Since I’ve started writing for a website called Shanghaiist, I’ve become a hugely, hugely important figure on the Shanghai nightlife scene.

Why, only last night I attended the opening of a new restaurant called Laurel And Hardy’s Prime Rib where the free wine flowed like water, and me and some other very impotent people eventually baffled the Chef fella into giving us some free beef.

Lawry’s prime rib, Shanghai
an important friend of mine at a very important event for important people

And yet I still can’t manage to secure a coveted VIP card (40% off drinks, a free party hat on your birthday etc.) for my local bar- The Spot. My boss has this card and uses every opportunity to taunt me with it.

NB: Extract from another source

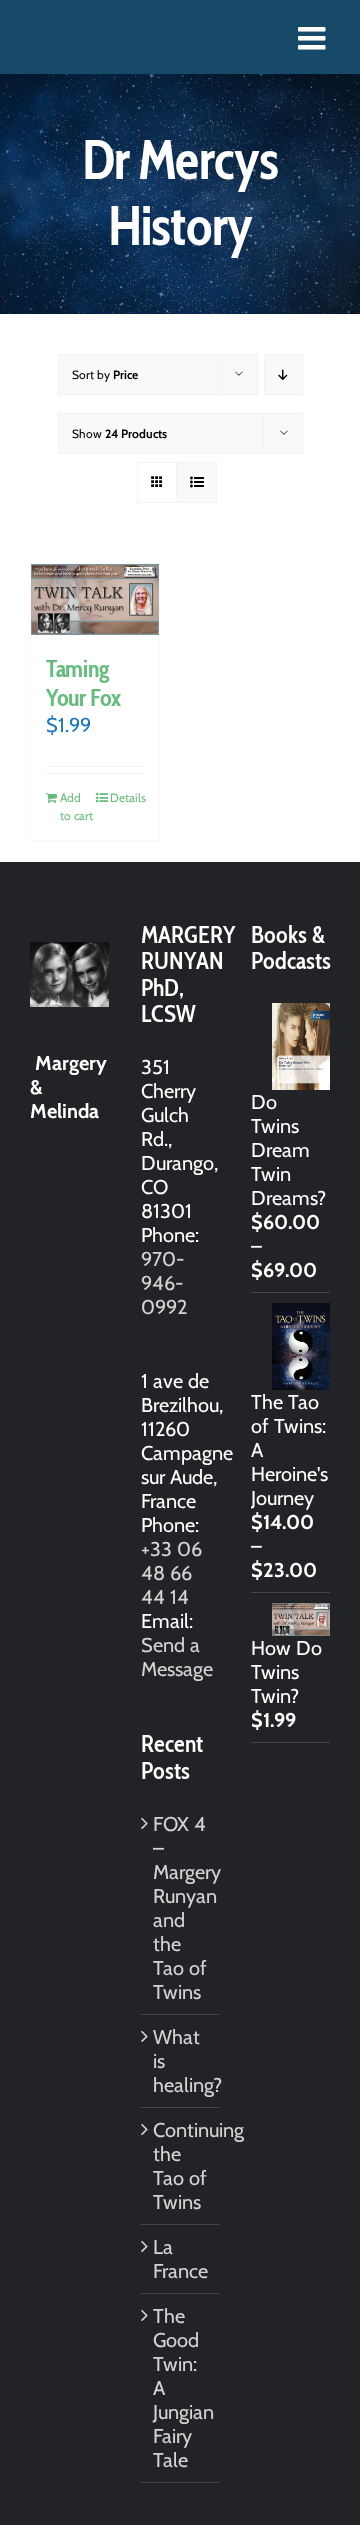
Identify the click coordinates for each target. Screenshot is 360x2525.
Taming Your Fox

They gave it to him just because he plays football with some Germans at the weekend, behaviour which should be punished rather than rewarded if you ask me.

The last time they invited my boss to one of their special VIP events (free booze, mechanical robots to do your every bidding) I wrote to The Spot to ask them if there was room for a loyal and true customer who lives just around the corner and promises not to eat all the nibbles. No dice.

So I now pronounce from my blogging tower that no-one should ever, ever go to The Spot on Tongren Lu. All of their beer has rats in it, and the kitchen is staffed by malnourished Bengali street children, snatched from their mother’s teat*. They will rue the day they refused to give free stuff to me!